# [Provided entries]
☆ ☆ ☆ ☆ ☆ ☆ ☆
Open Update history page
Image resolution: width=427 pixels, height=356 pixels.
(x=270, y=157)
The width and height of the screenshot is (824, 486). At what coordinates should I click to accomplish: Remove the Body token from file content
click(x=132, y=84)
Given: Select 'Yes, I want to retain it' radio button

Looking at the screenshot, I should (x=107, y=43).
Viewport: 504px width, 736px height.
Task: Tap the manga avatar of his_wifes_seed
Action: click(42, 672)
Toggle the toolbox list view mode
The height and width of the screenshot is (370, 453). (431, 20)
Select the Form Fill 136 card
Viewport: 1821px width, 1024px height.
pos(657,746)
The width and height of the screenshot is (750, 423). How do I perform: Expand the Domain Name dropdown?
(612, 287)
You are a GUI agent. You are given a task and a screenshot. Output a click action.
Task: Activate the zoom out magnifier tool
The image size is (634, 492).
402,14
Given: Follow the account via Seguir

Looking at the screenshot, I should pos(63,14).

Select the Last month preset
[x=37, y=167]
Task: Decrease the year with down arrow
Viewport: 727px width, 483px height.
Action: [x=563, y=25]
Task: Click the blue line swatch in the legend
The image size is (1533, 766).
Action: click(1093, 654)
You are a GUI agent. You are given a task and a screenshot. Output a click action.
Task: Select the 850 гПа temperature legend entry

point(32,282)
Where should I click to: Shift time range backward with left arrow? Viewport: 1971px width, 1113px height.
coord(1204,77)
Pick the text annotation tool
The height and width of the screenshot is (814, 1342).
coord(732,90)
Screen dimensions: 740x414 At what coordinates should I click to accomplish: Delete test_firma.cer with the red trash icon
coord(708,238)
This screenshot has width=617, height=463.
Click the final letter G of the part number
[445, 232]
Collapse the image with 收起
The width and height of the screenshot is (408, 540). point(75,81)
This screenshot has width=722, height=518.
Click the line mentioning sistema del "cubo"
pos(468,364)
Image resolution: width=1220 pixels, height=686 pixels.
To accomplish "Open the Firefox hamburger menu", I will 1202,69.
☆ ☆ ☆ ☆ ☆ ☆ ☆
# [Stated task]
Rewrite everything from the line containing "Image resolution: width=1220" down to the end of the entries, requests included, raising each coordinate in the answers by 66.

# [Complete response]
Image resolution: width=1220 pixels, height=686 pixels.
To accomplish "Open the Firefox hamburger menu", I will 1268,135.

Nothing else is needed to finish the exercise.